** WORK TASK **
In the records below, switch every "Locate an element on the screen" to "Find an element in the screenshot", then write all the records out again with nothing else altered.

[Stored data entries]
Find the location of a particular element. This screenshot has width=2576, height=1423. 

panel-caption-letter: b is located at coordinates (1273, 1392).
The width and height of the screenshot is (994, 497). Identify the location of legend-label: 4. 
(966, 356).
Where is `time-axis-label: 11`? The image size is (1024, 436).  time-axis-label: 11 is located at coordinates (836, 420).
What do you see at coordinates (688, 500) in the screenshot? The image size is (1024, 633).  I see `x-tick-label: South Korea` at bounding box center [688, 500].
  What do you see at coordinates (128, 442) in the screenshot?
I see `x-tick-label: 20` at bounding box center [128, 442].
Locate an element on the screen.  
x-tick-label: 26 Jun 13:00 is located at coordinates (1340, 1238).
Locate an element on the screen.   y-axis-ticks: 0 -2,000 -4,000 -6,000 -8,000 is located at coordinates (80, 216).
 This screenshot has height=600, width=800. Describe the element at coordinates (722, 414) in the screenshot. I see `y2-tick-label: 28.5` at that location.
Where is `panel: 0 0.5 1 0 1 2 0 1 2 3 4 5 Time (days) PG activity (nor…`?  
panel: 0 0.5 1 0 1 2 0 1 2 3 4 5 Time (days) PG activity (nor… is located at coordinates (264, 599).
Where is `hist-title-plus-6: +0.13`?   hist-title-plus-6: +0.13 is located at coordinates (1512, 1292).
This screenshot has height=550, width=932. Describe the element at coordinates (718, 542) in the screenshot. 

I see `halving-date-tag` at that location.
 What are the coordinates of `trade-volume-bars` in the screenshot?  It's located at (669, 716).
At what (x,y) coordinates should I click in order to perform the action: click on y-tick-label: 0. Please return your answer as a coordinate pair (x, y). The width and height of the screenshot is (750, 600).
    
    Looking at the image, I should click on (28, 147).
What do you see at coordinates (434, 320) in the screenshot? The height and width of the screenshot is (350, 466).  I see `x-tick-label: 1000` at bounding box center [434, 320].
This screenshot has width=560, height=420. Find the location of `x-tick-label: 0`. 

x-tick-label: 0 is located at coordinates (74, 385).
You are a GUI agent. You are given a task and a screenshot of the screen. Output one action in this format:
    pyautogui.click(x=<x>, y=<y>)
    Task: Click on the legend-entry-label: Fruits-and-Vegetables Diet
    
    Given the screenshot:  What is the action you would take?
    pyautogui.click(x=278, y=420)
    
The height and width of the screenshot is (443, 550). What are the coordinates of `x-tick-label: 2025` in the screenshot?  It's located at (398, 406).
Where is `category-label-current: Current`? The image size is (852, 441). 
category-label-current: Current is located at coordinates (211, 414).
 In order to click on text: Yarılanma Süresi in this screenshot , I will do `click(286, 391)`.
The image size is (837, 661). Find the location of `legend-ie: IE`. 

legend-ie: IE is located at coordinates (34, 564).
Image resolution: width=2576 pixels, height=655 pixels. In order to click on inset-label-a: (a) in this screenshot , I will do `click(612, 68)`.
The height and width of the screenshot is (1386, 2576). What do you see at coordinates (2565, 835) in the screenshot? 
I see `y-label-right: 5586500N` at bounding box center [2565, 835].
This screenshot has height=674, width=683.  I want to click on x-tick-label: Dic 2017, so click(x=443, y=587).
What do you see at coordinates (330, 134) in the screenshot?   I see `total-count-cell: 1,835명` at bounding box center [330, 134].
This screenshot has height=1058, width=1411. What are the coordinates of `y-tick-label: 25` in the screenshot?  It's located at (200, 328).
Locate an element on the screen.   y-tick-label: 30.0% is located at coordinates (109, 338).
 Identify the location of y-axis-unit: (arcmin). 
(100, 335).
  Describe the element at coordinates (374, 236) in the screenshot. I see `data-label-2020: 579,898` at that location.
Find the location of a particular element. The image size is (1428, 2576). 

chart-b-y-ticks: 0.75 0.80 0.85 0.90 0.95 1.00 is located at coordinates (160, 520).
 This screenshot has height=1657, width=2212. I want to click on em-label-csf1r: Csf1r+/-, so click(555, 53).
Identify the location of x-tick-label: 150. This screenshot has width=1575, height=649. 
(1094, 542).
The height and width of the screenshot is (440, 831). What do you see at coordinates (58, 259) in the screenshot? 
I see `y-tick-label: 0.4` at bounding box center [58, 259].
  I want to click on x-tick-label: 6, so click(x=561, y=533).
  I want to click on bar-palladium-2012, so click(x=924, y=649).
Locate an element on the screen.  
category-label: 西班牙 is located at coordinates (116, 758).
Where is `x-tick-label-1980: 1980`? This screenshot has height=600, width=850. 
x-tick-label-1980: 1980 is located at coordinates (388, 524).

** ANSWER BOX **
Find the location of a particular element. This screenshot has width=2576, height=1423. 

panel-caption-letter: b is located at coordinates (1273, 1392).
The width and height of the screenshot is (994, 497). Identify the location of legend-label: 4. 
(966, 356).
Where is `time-axis-label: 11`? The image size is (1024, 436).  time-axis-label: 11 is located at coordinates (836, 420).
What do you see at coordinates (688, 500) in the screenshot? The image size is (1024, 633).  I see `x-tick-label: South Korea` at bounding box center [688, 500].
  What do you see at coordinates (128, 442) in the screenshot?
I see `x-tick-label: 20` at bounding box center [128, 442].
Find an element in the screenshot.  
x-tick-label: 26 Jun 13:00 is located at coordinates (1340, 1238).
Find an element in the screenshot.   y-axis-ticks: 0 -2,000 -4,000 -6,000 -8,000 is located at coordinates (80, 216).
 This screenshot has height=600, width=800. Describe the element at coordinates (722, 414) in the screenshot. I see `y2-tick-label: 28.5` at that location.
Where is `panel: 0 0.5 1 0 1 2 0 1 2 3 4 5 Time (days) PG activity (nor…`?  
panel: 0 0.5 1 0 1 2 0 1 2 3 4 5 Time (days) PG activity (nor… is located at coordinates (264, 599).
Where is `hist-title-plus-6: +0.13`?   hist-title-plus-6: +0.13 is located at coordinates (1512, 1292).
This screenshot has height=550, width=932. Describe the element at coordinates (718, 542) in the screenshot. 

I see `halving-date-tag` at that location.
 What are the coordinates of `trade-volume-bars` in the screenshot?  It's located at (669, 716).
At what (x,y) coordinates should I click in order to perform the action: click on y-tick-label: 0. Please return your answer as a coordinate pair (x, y). The width and height of the screenshot is (750, 600).
    
    Looking at the image, I should click on (28, 147).
What do you see at coordinates (434, 320) in the screenshot? The height and width of the screenshot is (350, 466).  I see `x-tick-label: 1000` at bounding box center [434, 320].
This screenshot has width=560, height=420. Find the location of `x-tick-label: 0`. 

x-tick-label: 0 is located at coordinates (74, 385).
You are a GUI agent. You are given a task and a screenshot of the screen. Output one action in this format:
    pyautogui.click(x=<x>, y=<y>)
    Task: Click on the legend-entry-label: Fruits-and-Vegetables Diet
    
    Given the screenshot:  What is the action you would take?
    pyautogui.click(x=278, y=420)
    
The height and width of the screenshot is (443, 550). What are the coordinates of `x-tick-label: 2025` in the screenshot?  It's located at (398, 406).
Where is `category-label-current: Current`? The image size is (852, 441). 
category-label-current: Current is located at coordinates (211, 414).
 In order to click on text: Yarılanma Süresi in this screenshot , I will do `click(286, 391)`.
The image size is (837, 661). Find the location of `legend-ie: IE`. 

legend-ie: IE is located at coordinates (34, 564).
Image resolution: width=2576 pixels, height=655 pixels. In order to click on inset-label-a: (a) in this screenshot , I will do `click(612, 68)`.
The height and width of the screenshot is (1386, 2576). What do you see at coordinates (2565, 835) in the screenshot? 
I see `y-label-right: 5586500N` at bounding box center [2565, 835].
This screenshot has height=674, width=683.  I want to click on x-tick-label: Dic 2017, so click(x=443, y=587).
What do you see at coordinates (330, 134) in the screenshot?   I see `total-count-cell: 1,835명` at bounding box center [330, 134].
This screenshot has height=1058, width=1411. What are the coordinates of `y-tick-label: 25` in the screenshot?  It's located at (200, 328).
Find an element in the screenshot.   y-tick-label: 30.0% is located at coordinates (109, 338).
 Identify the location of y-axis-unit: (arcmin). 
(100, 335).
  Describe the element at coordinates (374, 236) in the screenshot. I see `data-label-2020: 579,898` at that location.
Find the location of a particular element. The image size is (1428, 2576). 

chart-b-y-ticks: 0.75 0.80 0.85 0.90 0.95 1.00 is located at coordinates (160, 520).
 This screenshot has height=1657, width=2212. I want to click on em-label-csf1r: Csf1r+/-, so click(555, 53).
Identify the location of x-tick-label: 150. This screenshot has width=1575, height=649. 
(1094, 542).
The height and width of the screenshot is (440, 831). What do you see at coordinates (58, 259) in the screenshot? 
I see `y-tick-label: 0.4` at bounding box center [58, 259].
  I want to click on x-tick-label: 6, so click(x=561, y=533).
  I want to click on bar-palladium-2012, so click(x=924, y=649).
Find an element in the screenshot.  
category-label: 西班牙 is located at coordinates (116, 758).
Where is `x-tick-label-1980: 1980`? This screenshot has height=600, width=850. 
x-tick-label-1980: 1980 is located at coordinates (388, 524).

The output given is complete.